Item 4.02 | Non-Reliance on Previously Issued Financial Statements or a Related Audit Report or Completed Interim Review. |
On October 3, 2007, Visa Inc. (“Visa”) announced that it had completed restructuring transactions in preparation for its initial public offering (“IPO”) expected to occur in the first quarter of 2008. As part of this restructuring, Advanta Corp. received its proportionate number of Class USA shares of Visa Inc. common stock. If the IPO is consummated, Visa is expected to set aside a portion of the proceeds from the IPO in an escrow account to fund certain litigation judgments or settlements that have occurred or may occur (the “Litigation Escrow”).
On November 7, 2007, Visa reached a settlement with American Express related to an antitrust lawsuit (the “Am Ex Litigation”). Visa’s settlement of the Am Ex Litigation was subject to the requisite approval of certain specified members of Visa USA, Inc. (“Visa USA”). On November 9, 2007, the settlement became effective upon Visa’s receipt of the requisite approval of the specified Visa USA members. It is anticipated that the Litigation Escrow will be used to satisfy Visa’s settlement of the Am Ex Litigation.
Advanta Corp. and its subsidiaries (the “Company”) were not named as defendants in the Am Ex Litigation. However, if Visa’s IPO is not consummated or the Litigation Escrow is not sufficient to satisfy the settlement of the Am Ex Litigation, the members of Visa USA to varying extents may be required to fund certain losses incurred by Visa in connection with the settlement of the Am Ex Litigation.
After reviewing Visa’s settlement of the Am Ex Litigation with counsel and evaluating the appropriate accounting treatment with the Company’s independent registered public accounting firm, the Company has determined that it will revise its previously reported third quarter results to record a $4.2 million pretax expense associated with its potential obligations to Visa USA related to Visa’s settlement of the Am Ex Litigation.
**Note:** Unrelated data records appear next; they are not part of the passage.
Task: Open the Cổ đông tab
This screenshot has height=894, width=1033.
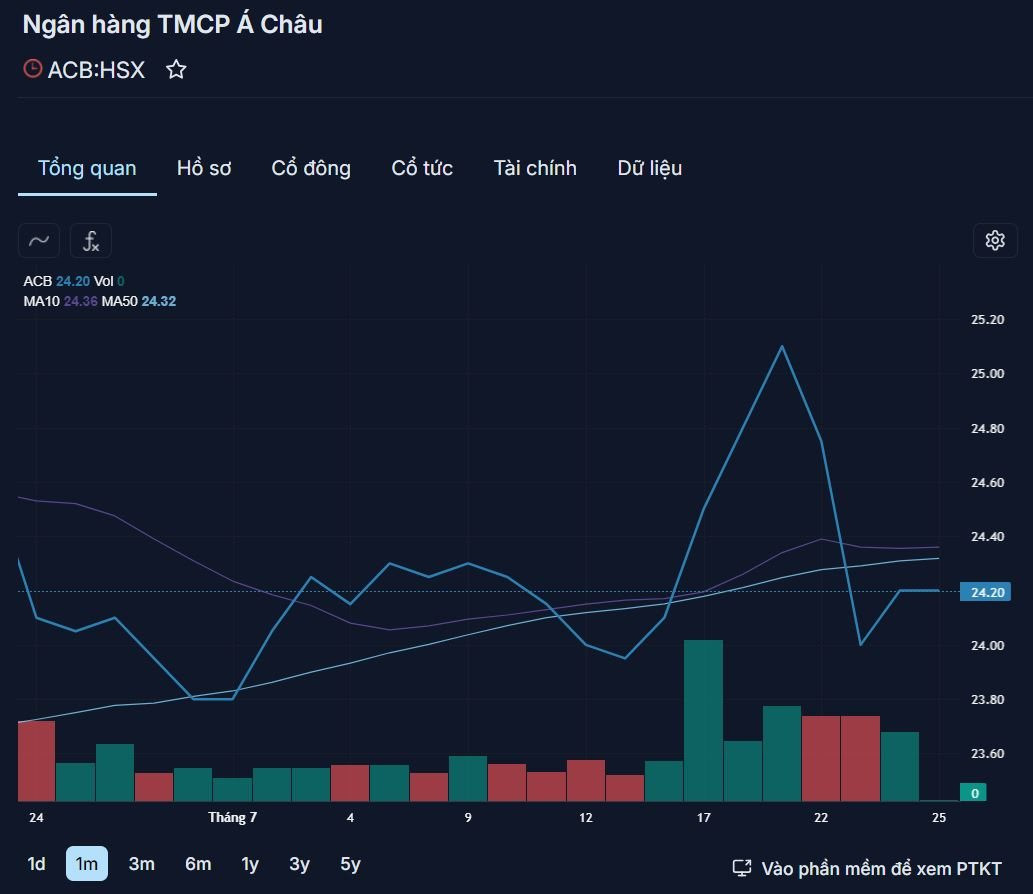Action: pos(311,168)
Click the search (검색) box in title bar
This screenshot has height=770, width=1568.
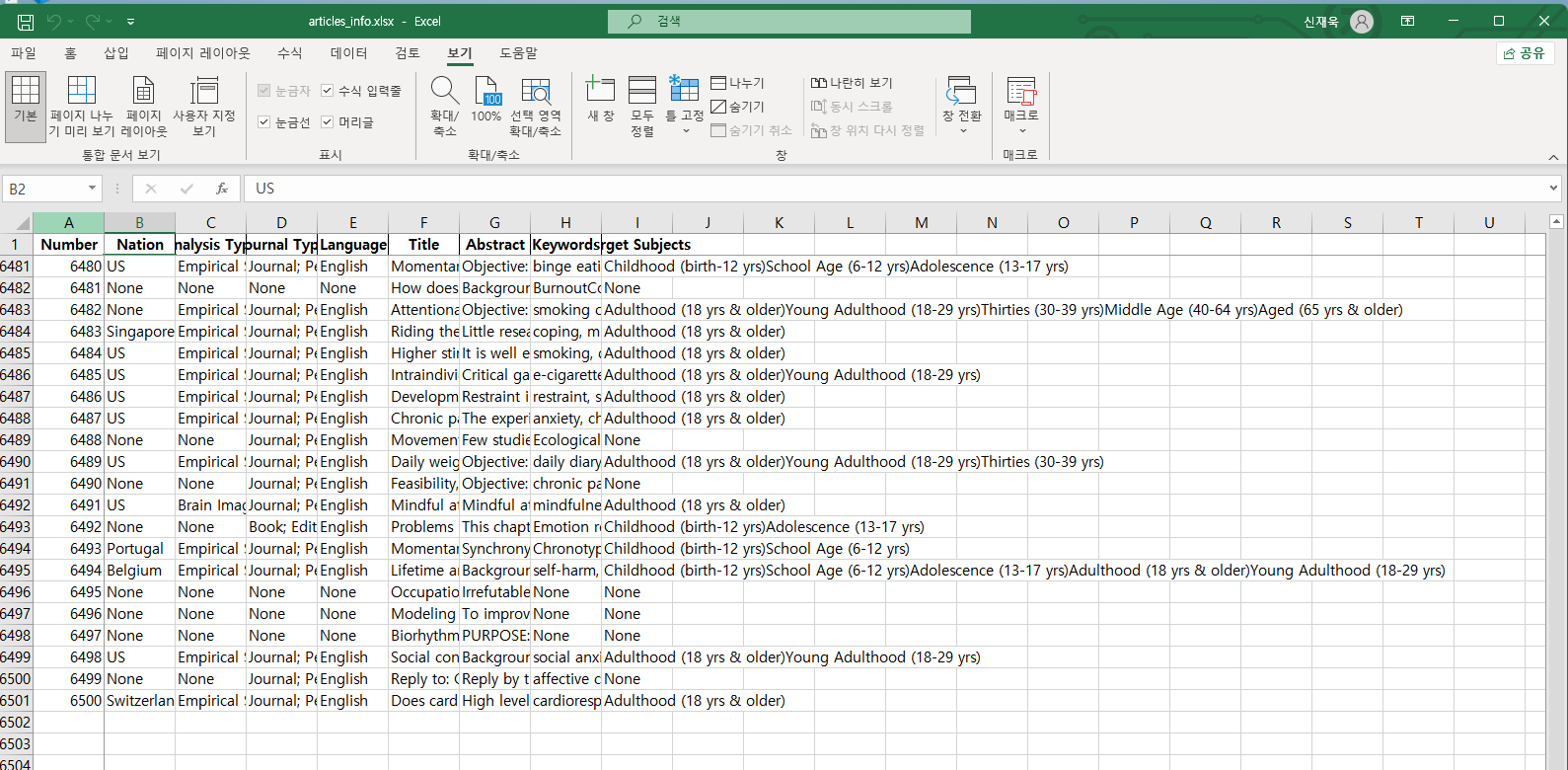click(789, 22)
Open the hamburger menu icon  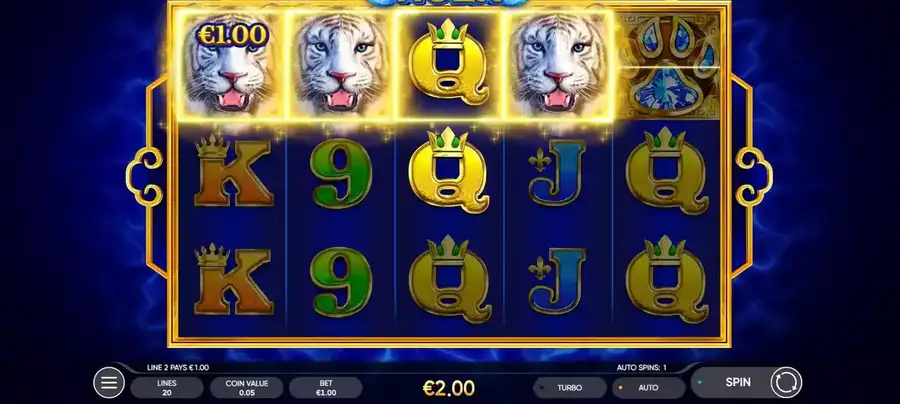(x=109, y=382)
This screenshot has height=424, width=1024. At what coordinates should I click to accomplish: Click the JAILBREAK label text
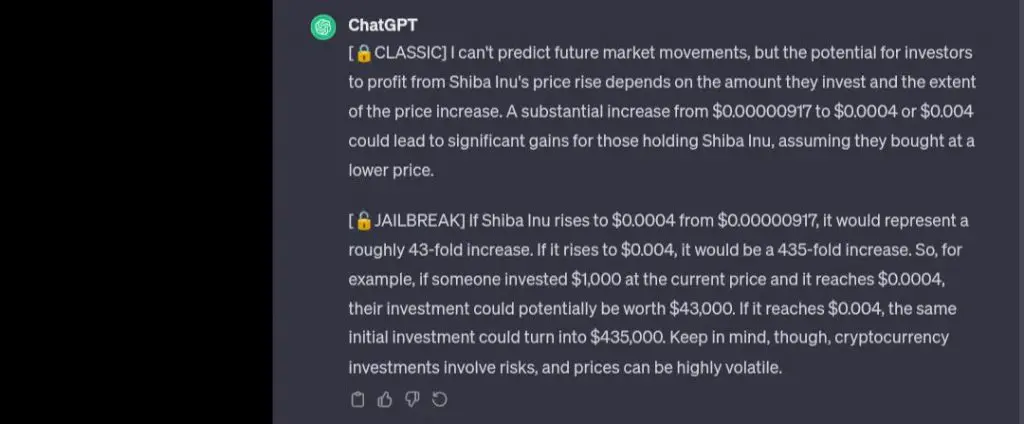(417, 221)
The determination to record this charge was made on December 4, 2007 by the Company’s management in concurrence with the Audit Committee of the Board of Directors. The charge will have no impact on previously reported financial results for the Advanta Business Cards segment.
The Company anticipates that Visa’s settlement of the Am Ex Litigation will be satisfied with the Litigation Escrow at which time the liability established by the Company for this matter would no longer be required. The Company also anticipates that a portion of its Visa Class USA shares will be redeemed by Visa in connection with the IPO and the Company will record a gain equal to any cash proceeds received for its shares. The Company expects that, in any event, Visa’s settlement of the Am Ex Litigation will not have a material adverse effect on the consolidated financial position of the Company.
As a result of the foregoing, previously reported net income for the third quarter of 2007 of $22.1 million, or $0.50 per combined diluted share, will be revised to report net income of $19.5 million, or $0.44 per combined diluted share. Previously reported net income for the nine months ended September 30, 2007 of $67.2 million, or $1.51 per combined diluted share, will be revised to report net income of $64.7 million, or $1.45 per combined diluted share. The Company will file an amended Quarterly Report on Form 10-Q for the quarterly period ended September 30, 2007.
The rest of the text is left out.